* YOUR TASKS:
(1) In the forum thread about a husband who dislikes Specktra, what does hhunt2 say was given up because of him?
(2) Carry on the forum thread about a husband who dislikes Specktra from the point where it stops.

* SOURCE:
# My husband is Anti-Specktra...



## hhunt2 (Aug 20, 2008)

Well, my significant other doesn't like me on Specktra.  
He said that I'm "wasting my time" on Specktra. And that I'm "stupid" for writing blogs/threads. 

Oh how do I feel like crying in the corner like a child. 
	

	
	
		
		

		
			





So I just kept my mouth shut and started this thread.  
Makeup is my world b/c I have nothing else (well, besides work).  I gave up my friends b/c of him.  I used to be a party girl but now I'm a housewife b/c of him.  He tells me I'm "wasting my time" with Specktra but I have no life... so I'm not wasting time, lol.

Sorry, I had to vent y'all.  
Has anyone had this feeling?  
Stupid significant others... they can be so mean.


----------



## TRASHdecor (Aug 20, 2008)

Wow thats tough 
	

	
	
		
		

		
		
	


	




 it sucks when your significant other doesn't support one of your hobbies. I'm sorry but I think you've given up too much for him :/ he should love you for who you are...If my bf ever told me to not do something I would just look at him likes hes an idiot. lol But you're married...it has to be a lot different...Sorry I can't help much, my state of mind is completely different. Good luck though! And you should never stop doing something you love for others. Follow your heart.


----------



## anjelik_dreamin (Aug 20, 2008)

Awww hon that sucks. But he shouldn't stop you having friends!


----------



## User49 (Aug 20, 2008)

Wow that is really mean! I'm on here all the time and my boyfriend is really supportive of my obsession with mac! I even bring him over to the computer to get his oppinion on colours and eotd's on other people. You're right to feel like crying. I would burst into tears! That's so harsh! Yeah, I admit we are all a bit geeky on the computer and all, my friends take the piss regularly when I go on about specktra stuff, but thats who we are. You shouldn't let him make you feel that way. I think you shoudl tell him that it actually hurt your feelings and you wonder why he was so rude. I hope that he takes it back and he was just having a one off grump!!


----------



## Lizzie (Aug 20, 2008)

I hope I'm not being to personal in saying that [I think] your husband shouldn't have so much control over your life.  I think it's scary when people are so controlling.  

I just hope his dislike for Specktra is the most of your problems.

I also hope you're feeling better! *hugs*


----------



## Zantedge (Aug 20, 2008)

* RAW DATA:
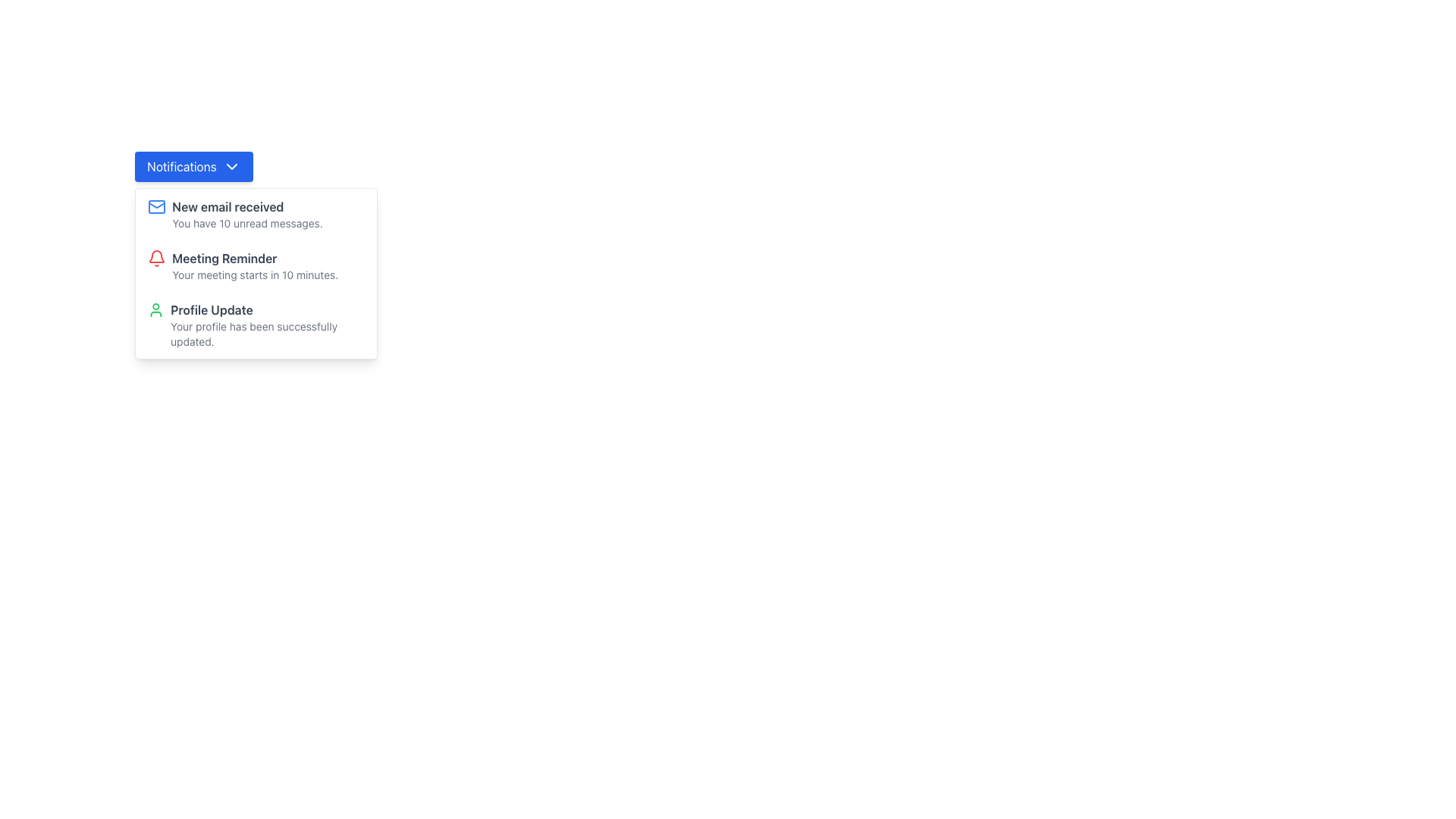 The width and height of the screenshot is (1456, 819). What do you see at coordinates (156, 309) in the screenshot?
I see `the user profile icon, which is a circular green icon located at the top-left corner of the 'Profile Update' notification card` at bounding box center [156, 309].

* ANSWERS GIVEN:
(1) Friends.

(2)
Quote:

   Originally Posted by *Lizzie* 

 
_I hope I'm not being to personal in saying that [I think] your husband shouldn't have so much control over your life.  I think it's scary when people are so controlling.  

I just hope his dislike for Specktra is the most of your problems.

I also hope you're feeling better! *hugs*_

 
I agree, you're allowed to spend your time however you want. He should be a little more considerate towards things you enjoy doing, and just let you enjoy them.


----------



## aimee (Aug 20, 2008)

awww
girl its your hobby i bet he got one too
so keep your head up and lets waste some time together haha


----------



## xxManBeaterxx (Aug 20, 2008)

Wow.. I see nothing wrong with browsing online and chatting on forums.  What does he expect you to do? clean all day??? 

You need some friends back girl, relationships are most happiest when the two couples have hobbies together as well as individually. Its time to get a life hun, but first off you need to talk to him about it, an unhappy wife makes an unhappy husband.  You should maybe get a part time job, it does get boring staying at home after a while.  But if something is troubling you, it never hurts to talk to him.


----------



## lara (Aug 20, 2008)

Quote:

   Originally Posted by *hhunt2* 

 
_Well, my husband doesn't like me on Specktra.  
He said that I'm "wasting my time" on Specktra. And that I'm "stupid" for writing blogs/threads. 
...

I gave up my friends b/c of him.  I used to be a party girl but now I'm a housewife b/c of him._

 
I know he's your husband and all, but man, he sounds like a _real _winner.


----------



## DirtyHarriet (Aug 20, 2008)

Honey, that just plain sucks the big one!

You should NEVER give up your friends for a relationship...because your friends are your support system and your outlet.  Isolating yourself for a relationship is not healthy. 

No one should have that much control over another person.  But the flip side is that you give him the control and he takes it.  That's right...you GIVE him the control.  A relationship, good or bad, takes two people who are equally responsible.

Please consider getting some help...for both of you.  And consider reaching out to your old friends.  They're still there.  And by all means, don't give up specktra if it makes you happy.

At the very least consider going to a book store on your lunch break and picking up some books on controlling relationships.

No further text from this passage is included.